**任务说明:**
编辑下面的全部材料，把其中每一处"link"改成"hyperlink"，其余内容原样保留，图片不要写进答案。

********

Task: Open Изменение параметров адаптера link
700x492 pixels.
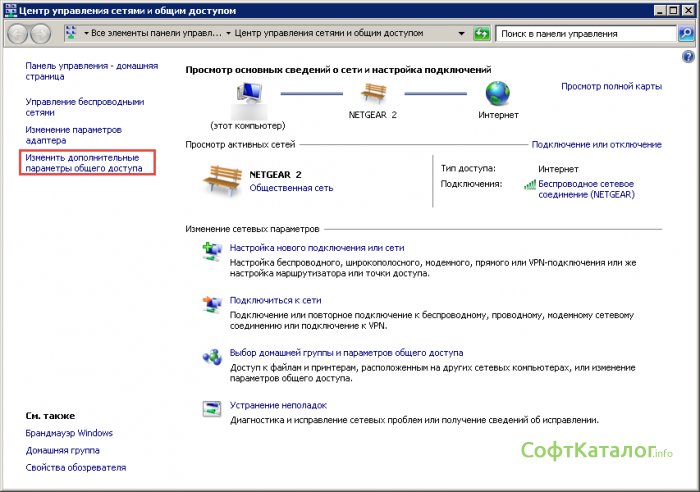Action: coord(73,135)
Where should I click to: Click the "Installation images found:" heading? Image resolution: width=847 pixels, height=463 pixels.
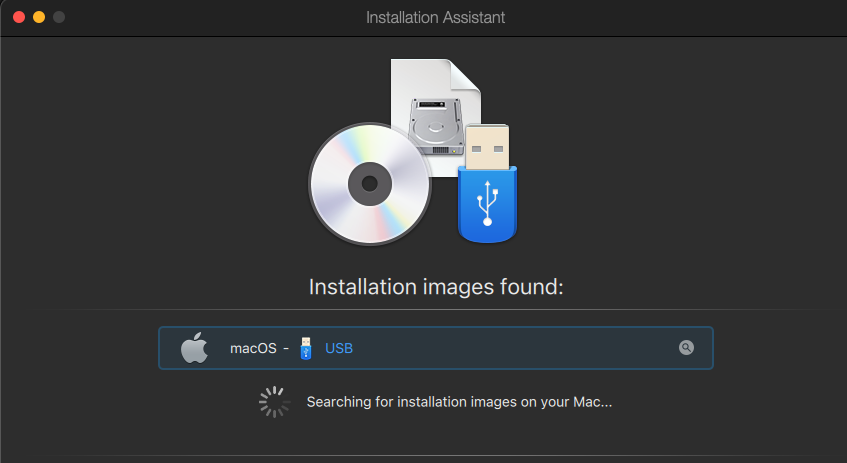(436, 288)
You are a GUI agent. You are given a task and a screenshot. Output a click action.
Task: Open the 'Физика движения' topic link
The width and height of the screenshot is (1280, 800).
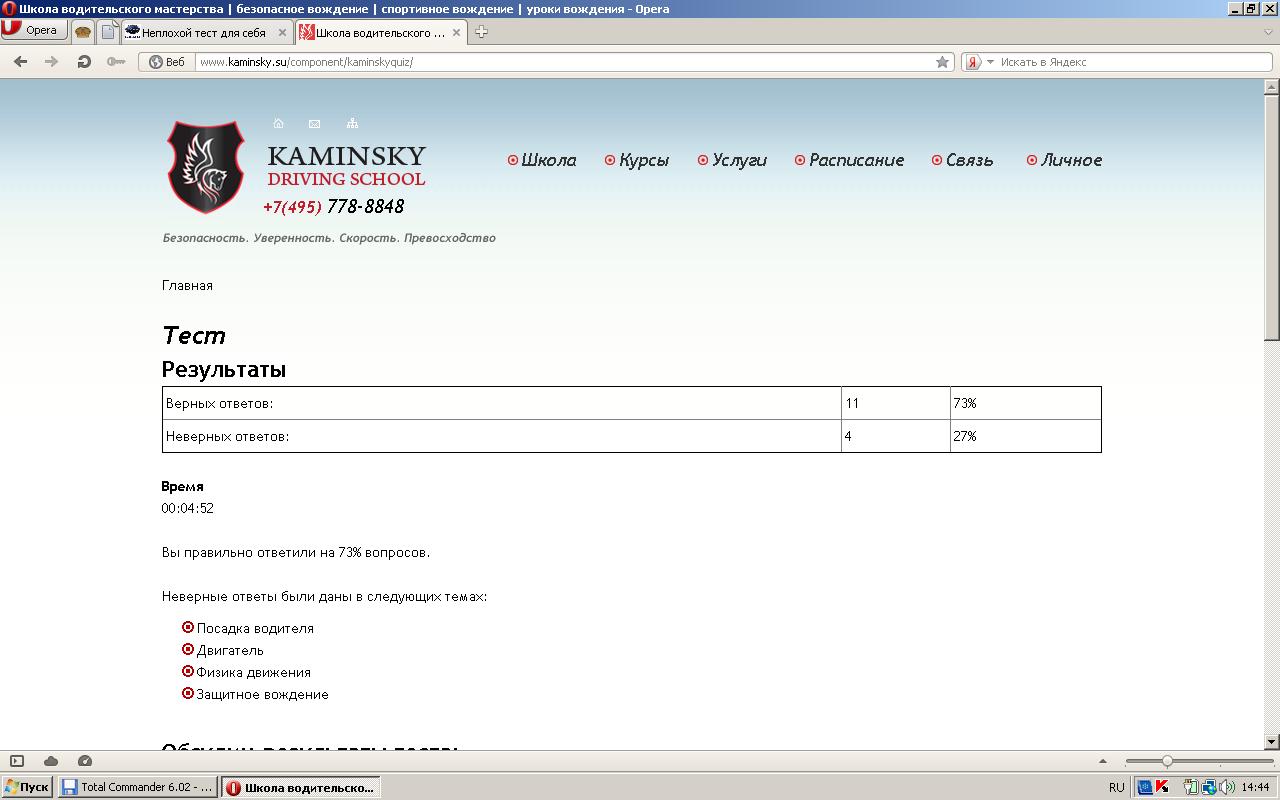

********

**本题结果:**
Task: Open Изменение параметров адаптера hyperlink
700x492 pixels.
Action: coord(73,135)
Where should I click to: Click the "Installation images found:" heading? Image resolution: width=847 pixels, height=463 pixels.
(436, 288)
You are a GUI agent. You are given a task and a screenshot. Output a click action.
Task: Open the 'Физика движения' topic hyperlink
The width and height of the screenshot is (1280, 800).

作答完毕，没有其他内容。